Re: Accidental Plagiarising?

Post Fri Mar 15, 2019 11:59 am

Ou_Tis wrote:
Thu Mar 14, 2019 4:21 pm
telecode wrote:
Thu Mar 14, 2019 12:57 pm
killahpl wrote:
Thu Mar 14, 2019 6:47 am
Protocol_b wrote:
Thu Mar 14, 2019 6:35 am
There are only a set amount of notes, scales, and modes. Disregarding microtonal stuff, which is outside my understanding and experience, it is inevitable that over centuries of time and countless compositions, any given series of musical thingumbobs has been hit upon before you even began. Shrug it off, keep your ethics engaged and enjoy. I view the arrangement as my safe space.
That's true, there's a limited amount of notes etc.

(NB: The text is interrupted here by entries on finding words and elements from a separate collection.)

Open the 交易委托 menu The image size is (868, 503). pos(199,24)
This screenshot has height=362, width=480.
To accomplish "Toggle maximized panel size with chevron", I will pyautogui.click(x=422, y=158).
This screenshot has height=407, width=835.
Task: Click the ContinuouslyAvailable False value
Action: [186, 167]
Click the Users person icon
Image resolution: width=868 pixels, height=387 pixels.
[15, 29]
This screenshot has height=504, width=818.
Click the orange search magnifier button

My ethics were fully engaged, but all that got me was getting accused of ripping off Pirates of the Carribean ;)
I think with the continued migrations of people from asia to the west, there will be a greater mixing of styles and genres with Eastern musical traditions. More movement in more diverse rhythms and micro tonal music. This should open up possibilities for greater originality. I am already seeing lots of Iranian and Arabic music communities in my area. It's opening up some very interesting opportunities.

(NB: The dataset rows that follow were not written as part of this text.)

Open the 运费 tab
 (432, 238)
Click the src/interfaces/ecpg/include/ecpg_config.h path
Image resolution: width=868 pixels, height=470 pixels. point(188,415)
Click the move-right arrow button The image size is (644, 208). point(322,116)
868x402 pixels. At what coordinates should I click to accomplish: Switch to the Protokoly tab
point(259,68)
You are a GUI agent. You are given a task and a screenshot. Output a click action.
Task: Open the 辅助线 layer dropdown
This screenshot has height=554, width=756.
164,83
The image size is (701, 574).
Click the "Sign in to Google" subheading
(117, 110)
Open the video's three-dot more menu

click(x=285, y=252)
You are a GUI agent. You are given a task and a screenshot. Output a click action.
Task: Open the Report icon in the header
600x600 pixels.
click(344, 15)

This would be happening much faster if not for the hysteria over cultural appropriation. It's gotten to the point where any novel imitation or influence from a "non-white" ethnicity other than one's own (or even anything that could be mistaken for such influence) will be condemned as cultural misappropriation, and even purchased or authorized samples need to be screened based on their original cultural meaning, or else condemned as oppression or "cultural colonialism". For example, many of my "white" Jewish friends have now retreated from their interests in East Asian, Arabic, and indigenous Latin American cultures to focus on aspects of American Jewish identity. Meanwhile, conservatives have become more xenophobic.

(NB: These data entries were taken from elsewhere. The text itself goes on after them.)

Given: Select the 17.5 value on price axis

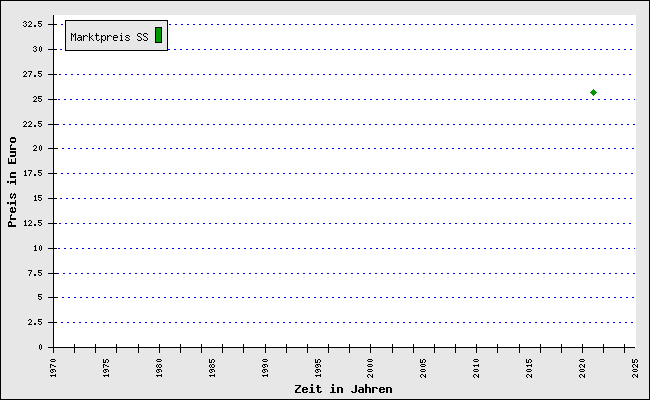Looking at the screenshot, I should coord(32,173).
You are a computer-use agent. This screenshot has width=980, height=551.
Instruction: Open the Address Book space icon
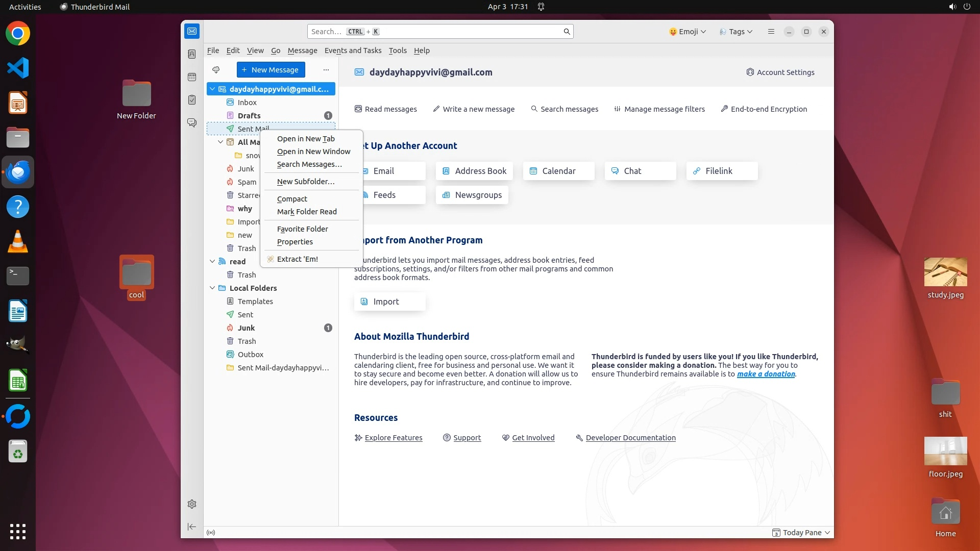pos(192,54)
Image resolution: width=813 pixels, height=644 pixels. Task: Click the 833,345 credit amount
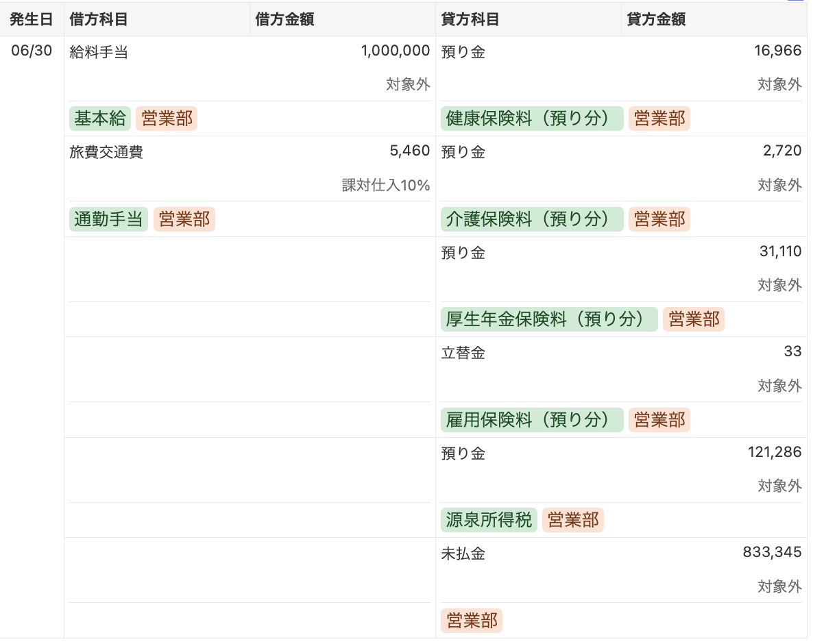772,552
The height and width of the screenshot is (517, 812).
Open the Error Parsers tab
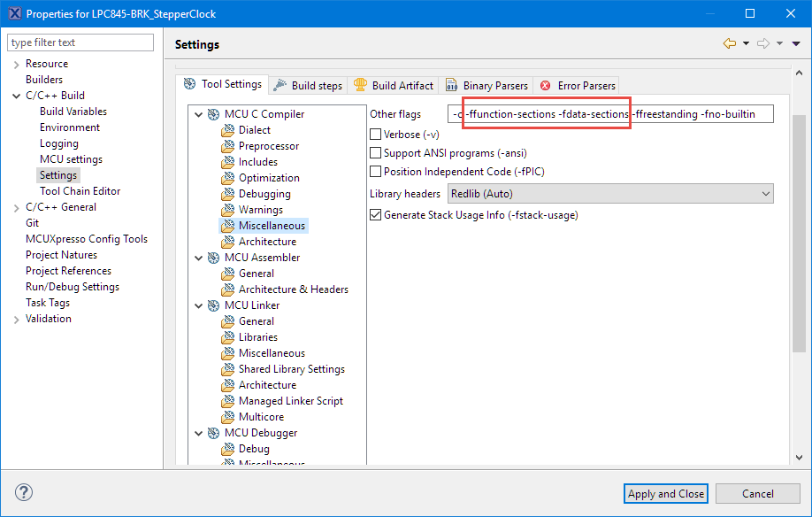[578, 85]
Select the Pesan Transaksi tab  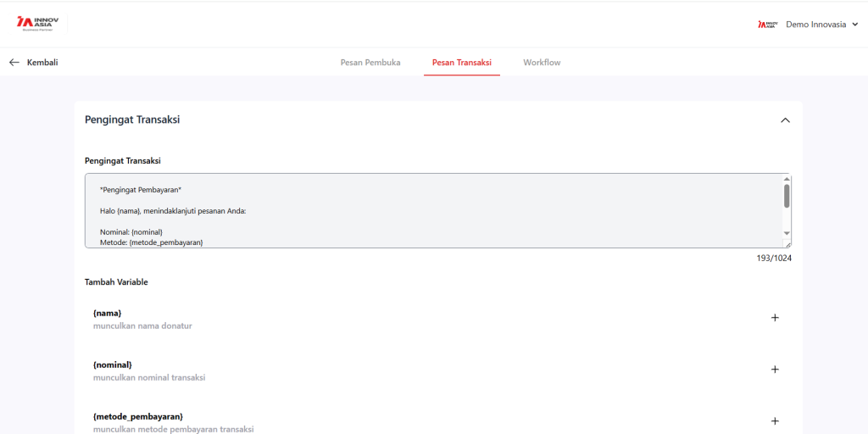click(x=462, y=63)
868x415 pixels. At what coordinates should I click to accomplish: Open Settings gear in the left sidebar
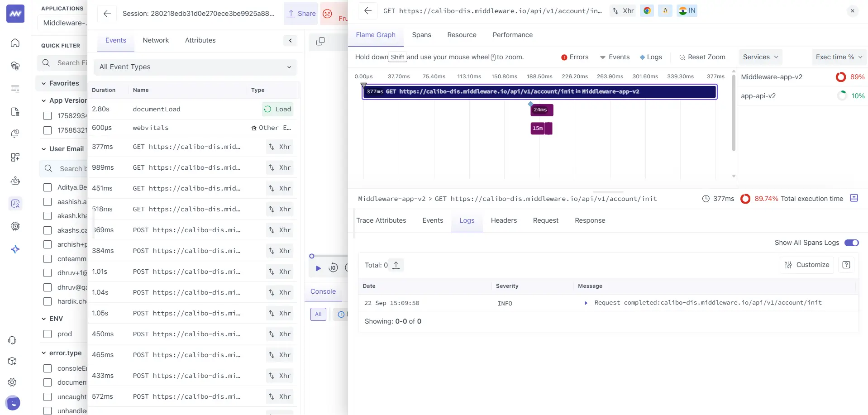coord(12,382)
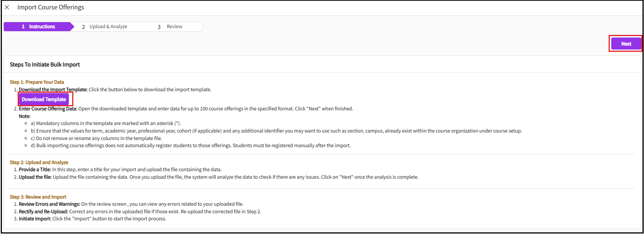Click Next to proceed to upload
The width and height of the screenshot is (644, 235).
pos(626,44)
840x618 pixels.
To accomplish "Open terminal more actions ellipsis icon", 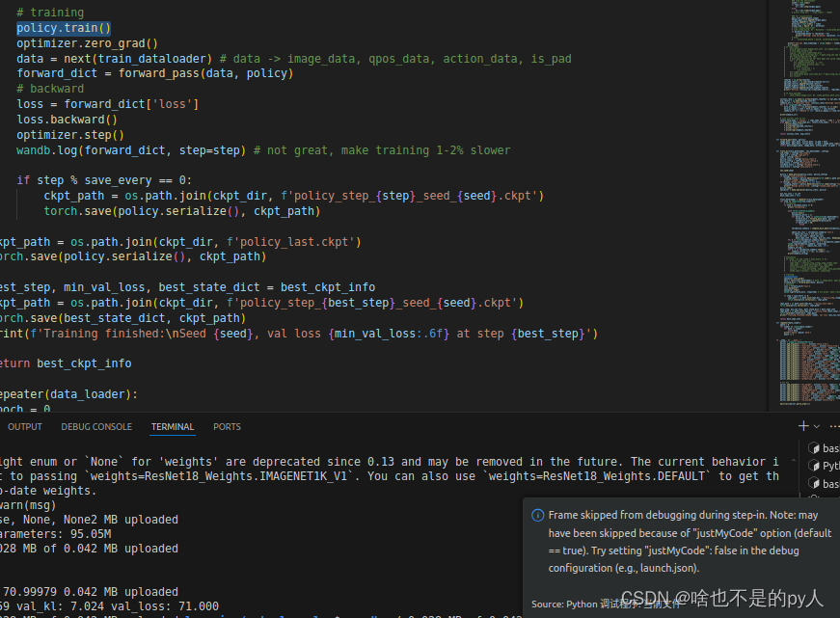I will (x=833, y=426).
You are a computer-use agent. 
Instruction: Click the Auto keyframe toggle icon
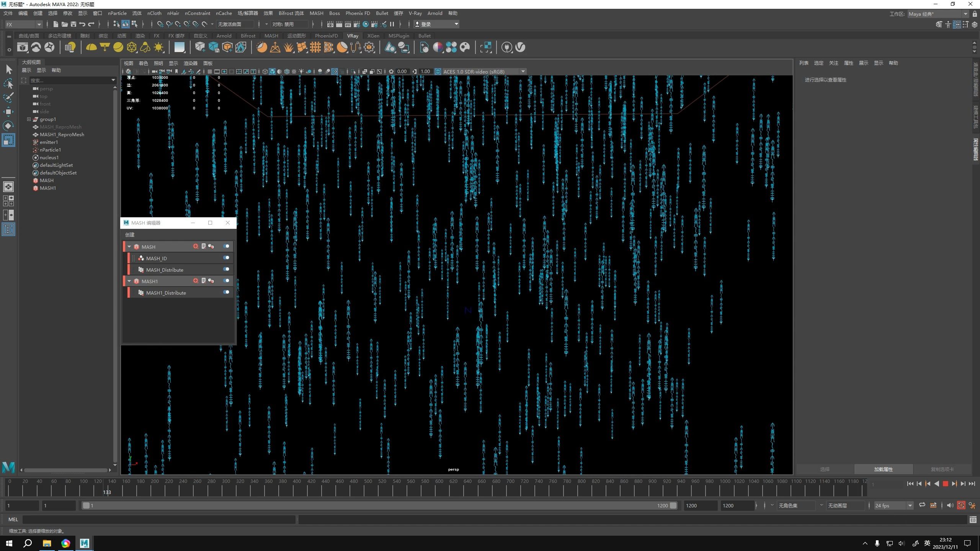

Hmm. interesting, So your concern is that if you try to be original by mixing other cultures music into your own (even a culture that is actually part of your social fabric here) you will get discredited by SJW type's for "stealing" culture?

Up here, West Indian Caribbean culture has been thriving and flourishing since the 50s. A lot of "beats" you hear in pop hip-hop is actually their beats, rooted in soca music. I don't see anyone up in arms over it here. They are grooving away to it.

My prediction is, the new cultures that have migrated in the last 10 to 15 years (Iranian, Egyptian, Lebanese) will most probably find their influences creeping more and more into mainstream music. I am surprised the South East Asian influences haven't creeped in yet -- those communities have been firmly established since the mid 90s. I guess you got to give it some more time.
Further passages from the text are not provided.